[SOURCE INFORMATION — start]
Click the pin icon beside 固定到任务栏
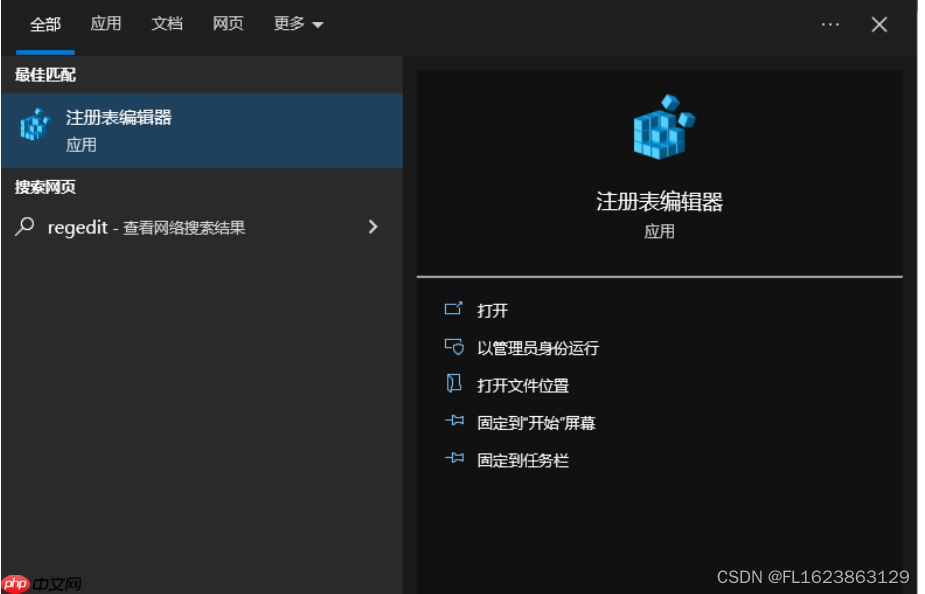 pyautogui.click(x=456, y=460)
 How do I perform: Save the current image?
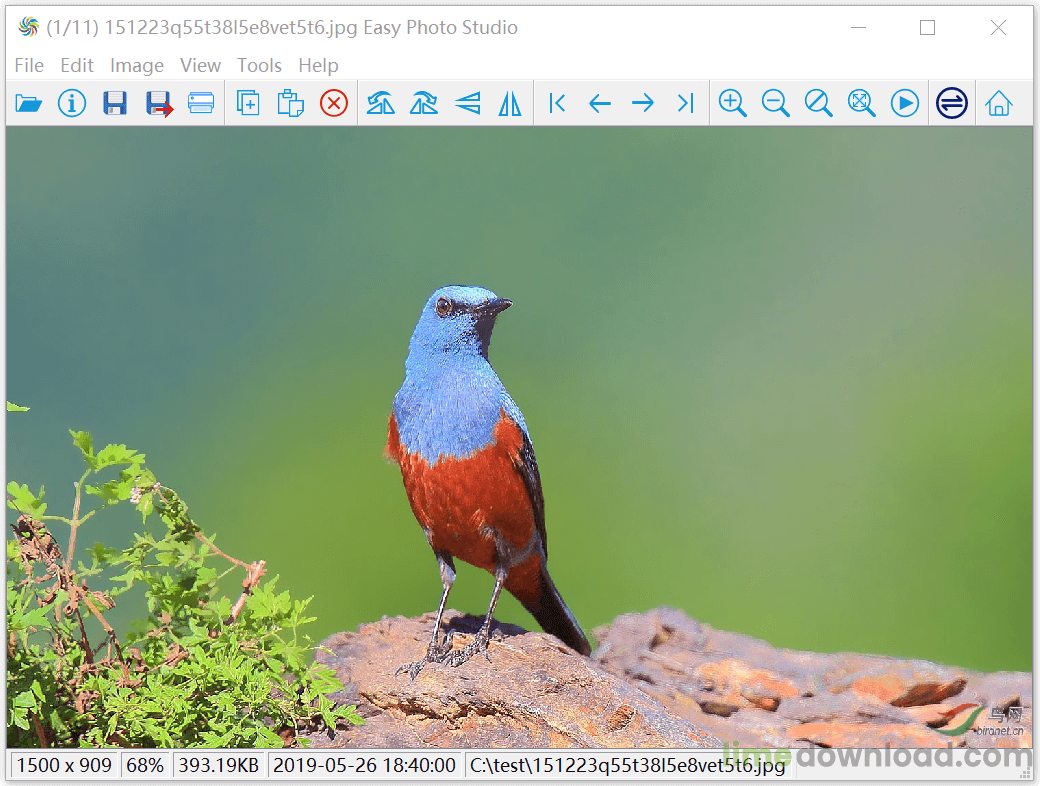pyautogui.click(x=114, y=103)
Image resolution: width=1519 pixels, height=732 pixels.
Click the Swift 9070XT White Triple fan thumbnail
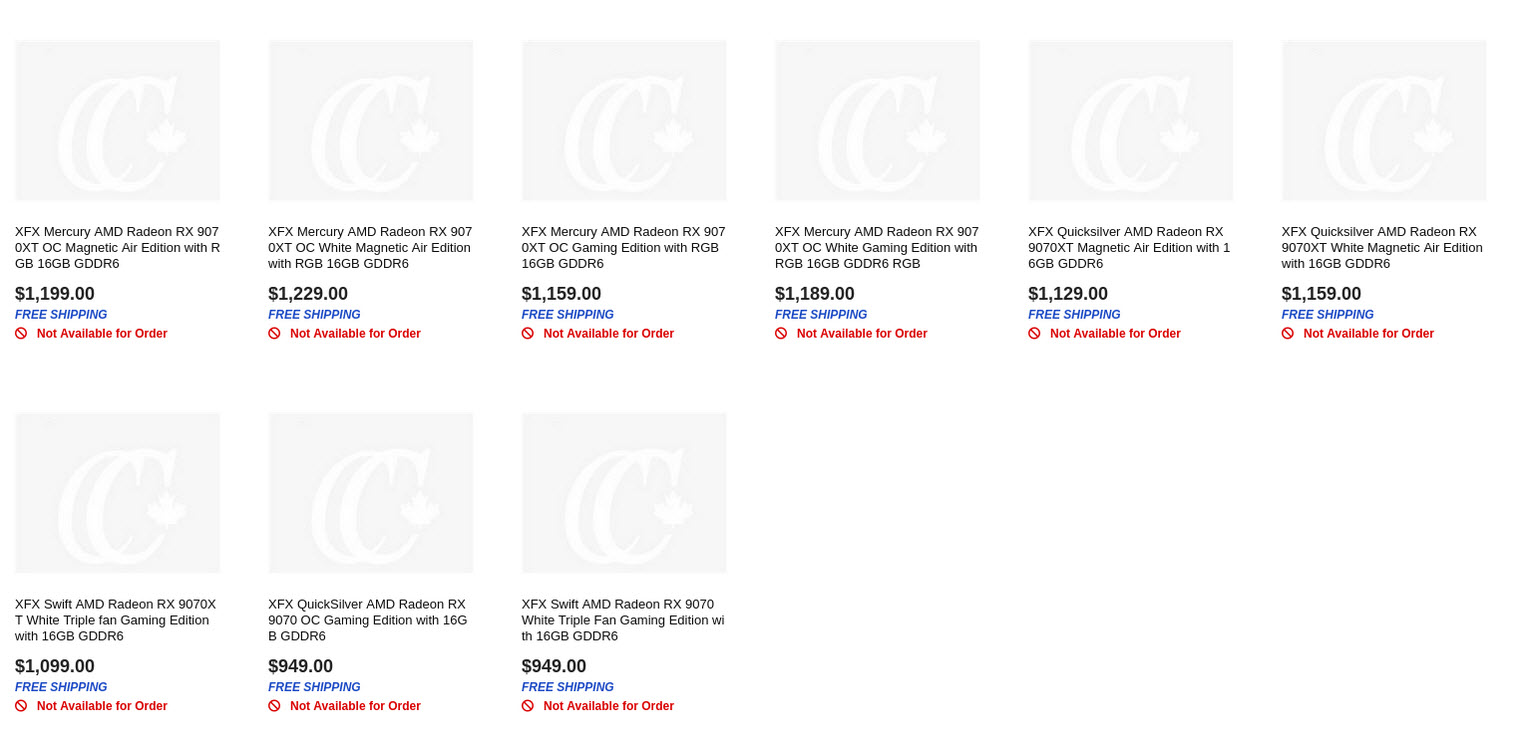coord(117,493)
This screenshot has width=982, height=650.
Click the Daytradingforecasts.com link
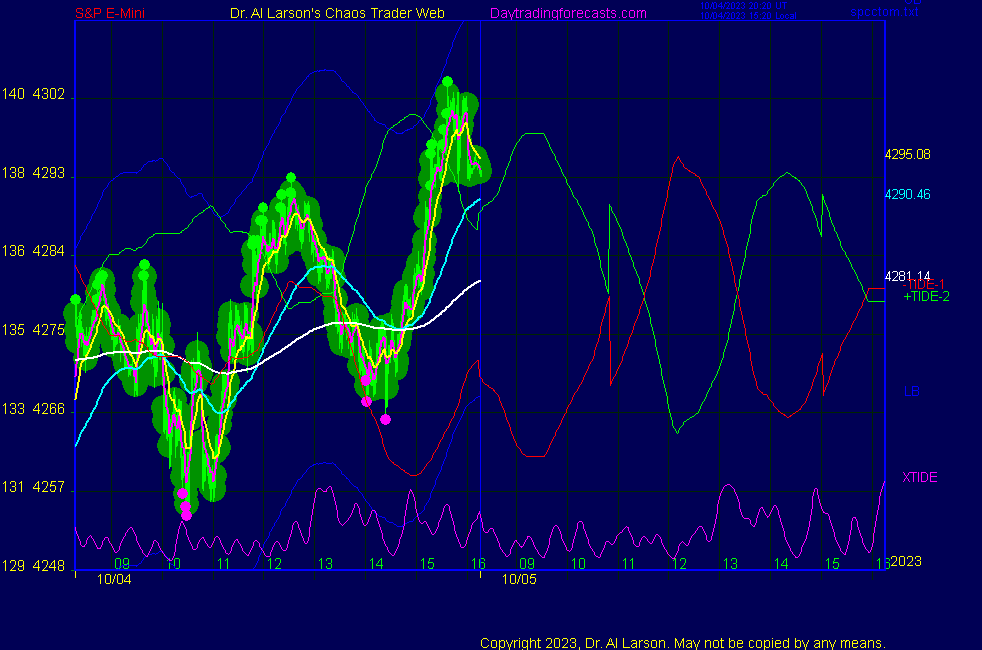[568, 13]
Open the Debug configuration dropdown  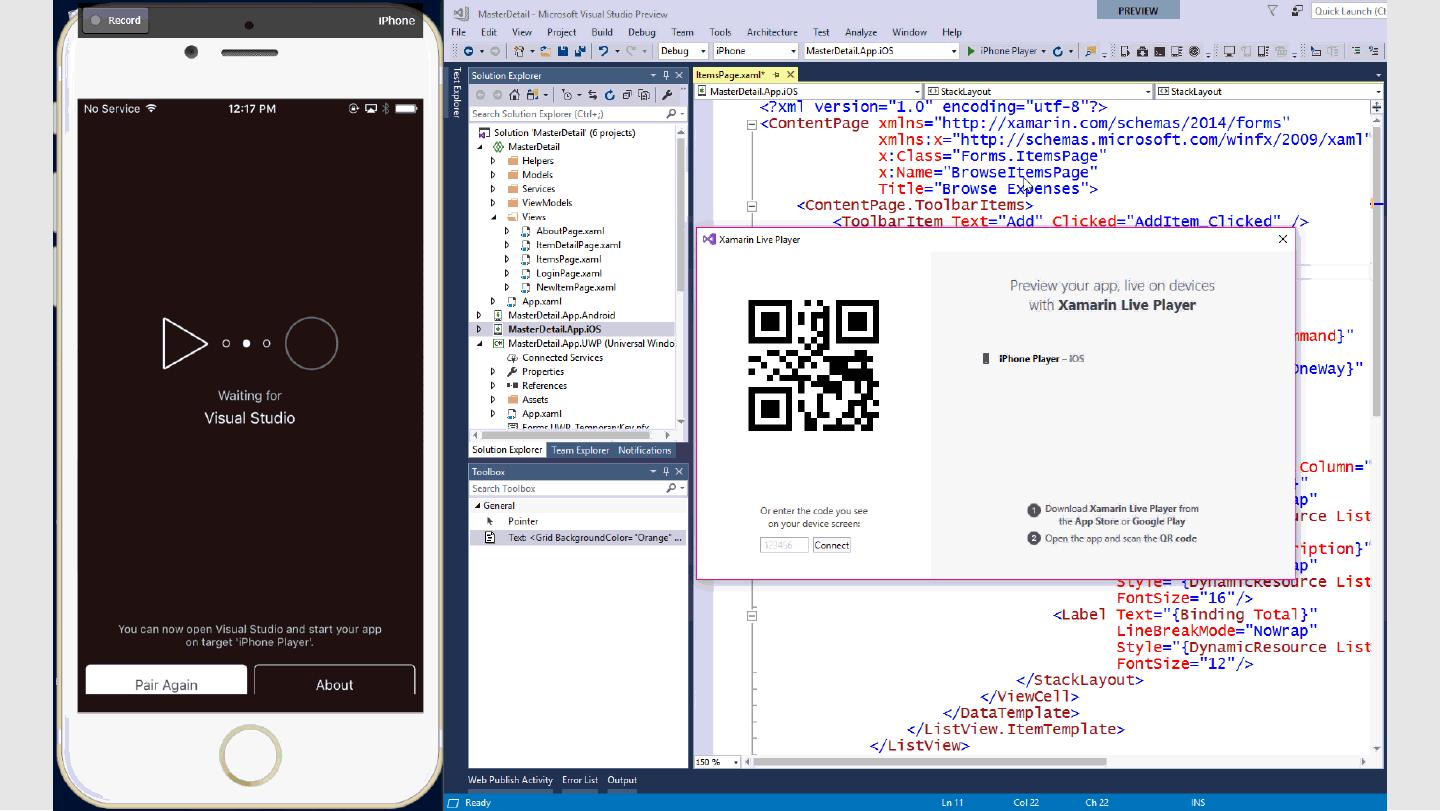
[SOURCE INFORMATION — finish]
▶ _ABOUT THIS EXERCISE_
Find the word "width" in the entries above, then copy each line that holds it.

▶ _EXPECTED ANSWER_
Image resolution: width=1519 pixels, height=732 pixels.
This screenshot has width=982, height=650.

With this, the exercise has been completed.